I was thrilled to get my hands on Khaled Hosseini's newest novel last week. I loved The Kite Runner and A Thousand Splendid Suns in the way that one can love incredibly sad books. Hosseini's third novel does not disappoint. This is the kind of book that, when I at last finished and put it down, I just sat on the couch thinking about it, remembering characters and stories and how they all tied together.
This incredible novel follows many paths, characters wind in and out, sometimes barely linked but always going back to the theme of family, home, sacrifice, loss, and redemption. The novel starts with Pari and her big brother Abdullah on a journey with their father. The siblings have an unusually strong bond, and an early twist in the novel leaves the reader feeling the sting of their separation.

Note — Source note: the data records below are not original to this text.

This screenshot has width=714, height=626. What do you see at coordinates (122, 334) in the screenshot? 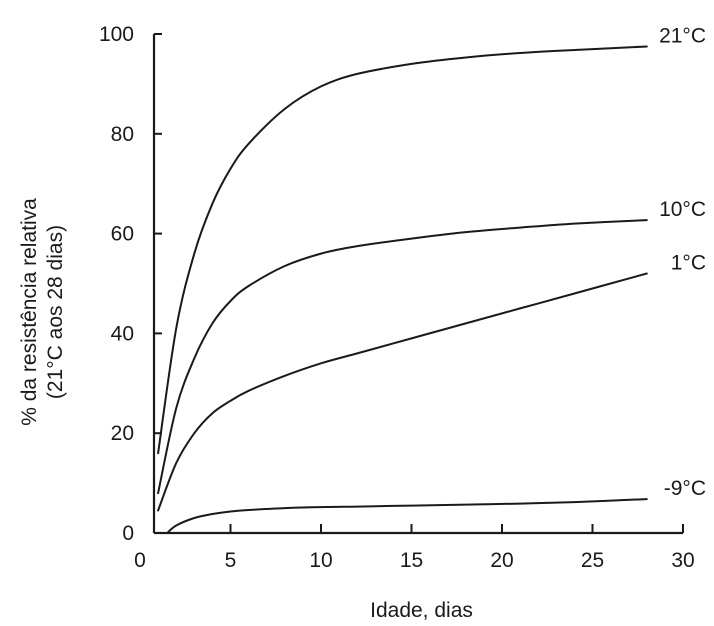
I see `y-tick-label: 40` at bounding box center [122, 334].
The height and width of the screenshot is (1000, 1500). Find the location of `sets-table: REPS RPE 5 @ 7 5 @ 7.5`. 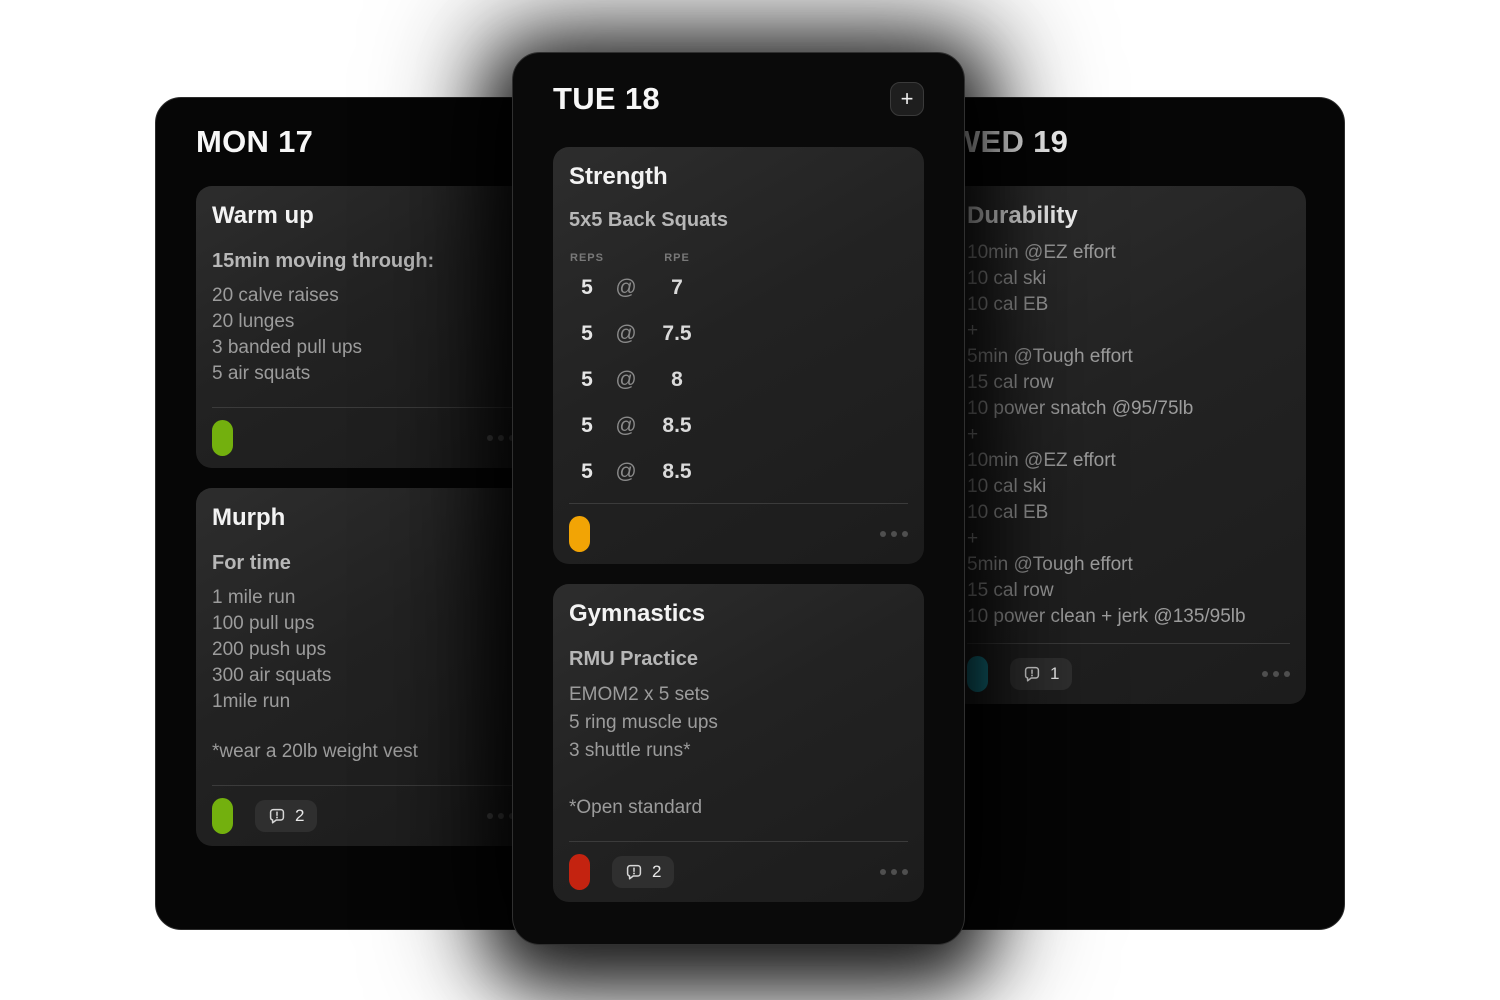

sets-table: REPS RPE 5 @ 7 5 @ 7.5 is located at coordinates (738, 373).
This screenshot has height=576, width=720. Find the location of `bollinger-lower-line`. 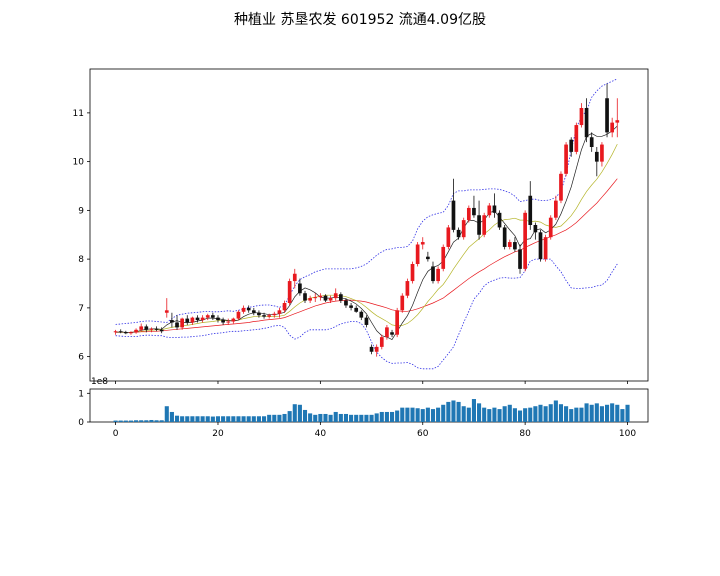

bollinger-lower-line is located at coordinates (366, 314).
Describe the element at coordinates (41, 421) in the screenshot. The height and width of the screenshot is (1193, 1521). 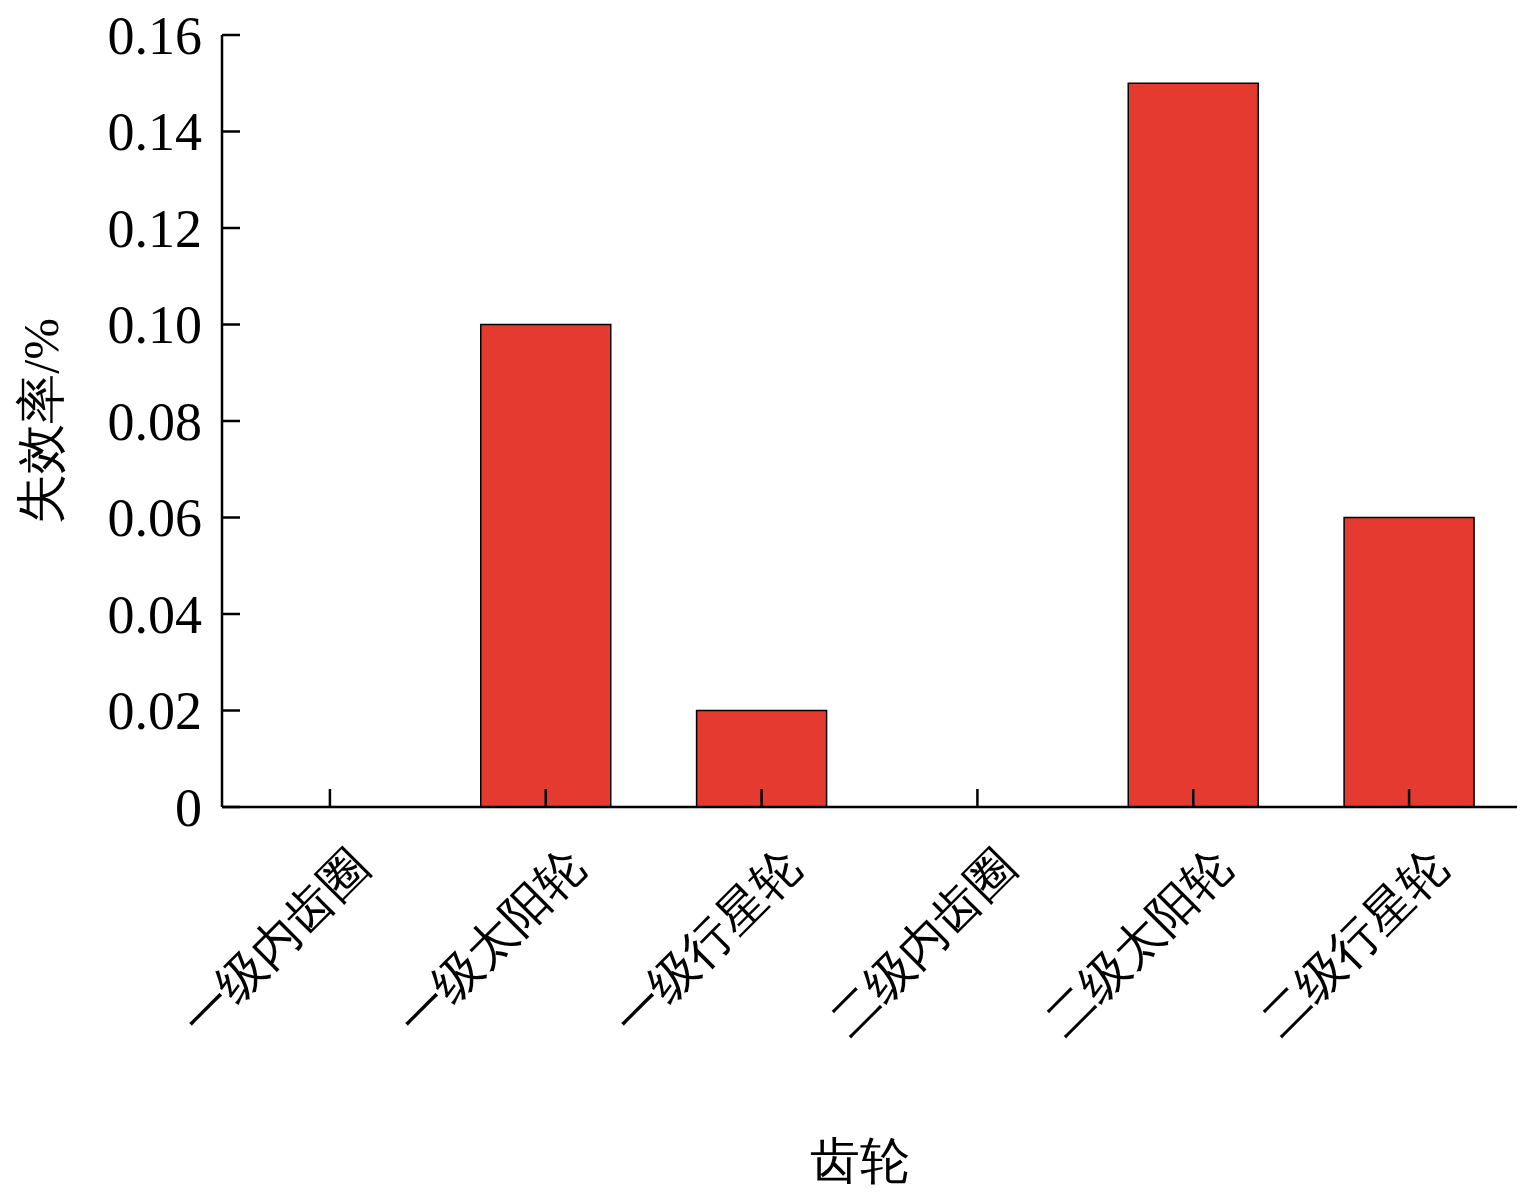
I see `y-axis-title: 失效率/%` at that location.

From there, the stories follow various characters who are somehow linked to Pari and Abdullah, and we return to Pari and Abdullah several times as well. These are characters who make both terrible and wonderful choices, who struggle and fail—or succeed, who find love or lose love, who find a place to call home or lose home, who break bonds and sometimes forge new, stronger ones. Hosseini is a master storyteller, a poet, an artist of the finest degree. I could have read 800 more pages of this novel if Hosseini had written them and never tired of the stories. And yet I was completely satisfied when I finished, even though not all the endings were happy by far.
As with Hosseini's other novels, much of the narrative takes place in Kabul, but the setting isn't as critical to this novel. Still, the Afghanistan landscape and culture, its poverty and violence, play significantly into most of the stories. This novel is full of loss but it's much less tragic than the other two novels. Highly recommended.